Over the past 13 years, jOOQ has accrued quite some internal features, which you, the user, are not exposed to. One very interesting feature is the capability for any arbitrary jOOQ expression tree element to push a SQL fragment up to a higher level.
How does it work?
The jOOQ expression tree model
When you write a jOOQ query, you’re really creating an expression tree of your SQL statement that just happens to look like actual SQL syntax. For example:
ctx.select(BOOK.ID, BOOK.TITLE) .from(BOOK) .where(BOOK.AUTHOR_ID.eq(1)) .fetch();
In jOOQ, this is nothing else than an expression tree of this form
Select (Statement)
|
+------------------+-----------------+
| | |
Select From Where
| | |
+-----+------+ | |
| | | |
TableField TableField Table CompareCondition
| | | | | | | |
Table Field Table Field BOOK TableField EQ Val
| | | | | | |
BOOK ID BOOK TITLE Table Field 1
| |
BOOK AUTHOR_ID
When generating the SQL, jOOQ mostly just traverses the tree brepth first (just kidding. It’s mostly depth first, but some child elements on the same level are often considered, prior to going down one level), collecting each element into a StringBuilder
to the expected form:
SELECT book.id, book.title FROM book WHERE book.author_id = 1
Each of these so-called QueryPart expression tree elements can decide for itself how it’s going to render its SQL. For example, the CompareCondition
will roughly generate this sequence:
<lhs> <operator> <rhs>
… further delegating SQL generation to its children, whatever they may be.

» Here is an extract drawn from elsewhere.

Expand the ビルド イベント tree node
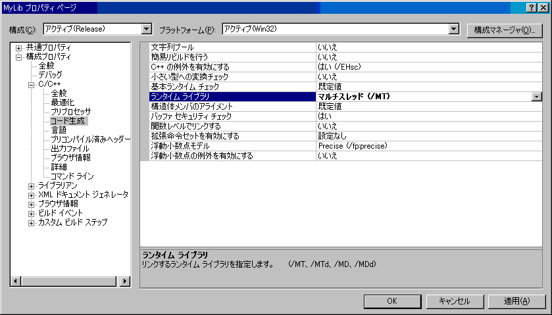Screen dimensions: 552x315 [x=31, y=214]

A TableField
will decide whether to fully / partially / or not qualify its Field
reference at all, etc., e.g. based on the schema mapping (multi tenancy) feature.

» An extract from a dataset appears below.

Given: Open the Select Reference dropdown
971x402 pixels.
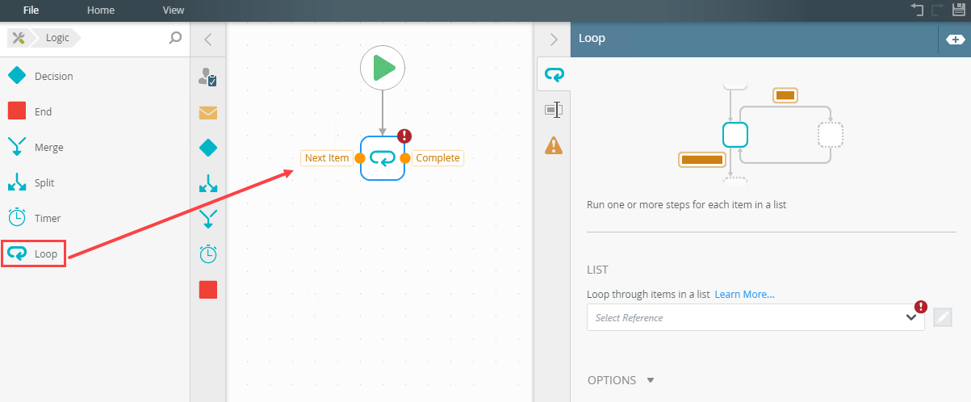Looking at the screenshot, I should click(x=755, y=317).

If you’re using functions, such as Substring
, that function can decide on its own how it should generate its SQL. As can be seen in the manual, these are all the same:
-- ACCESS mid('hello world', 7) -- ASE, SQLDATAWAREHOUSE, SQLSERVER substring('hello world', 7, 2147483647) -- AURORA_MYSQL, AURORA_POSTGRES, COCKROACHDB, CUBRID, H2, -- HANA, HSQLDB, IGNITE, MARIADB, MEMSQL, MYSQL, POSTGRES, REDSHIFT, -- SNOWFLAKE, SYBASE, VERTICA substring('hello world', 7) -- DB2, DERBY, INFORMIX, ORACLE, SQLITE substr('hello world', 7) -- FIREBIRD, TERADATA substring('hello world' FROM 7)
This way, a jOOQ expression tree can emulate any syntax in any dialect.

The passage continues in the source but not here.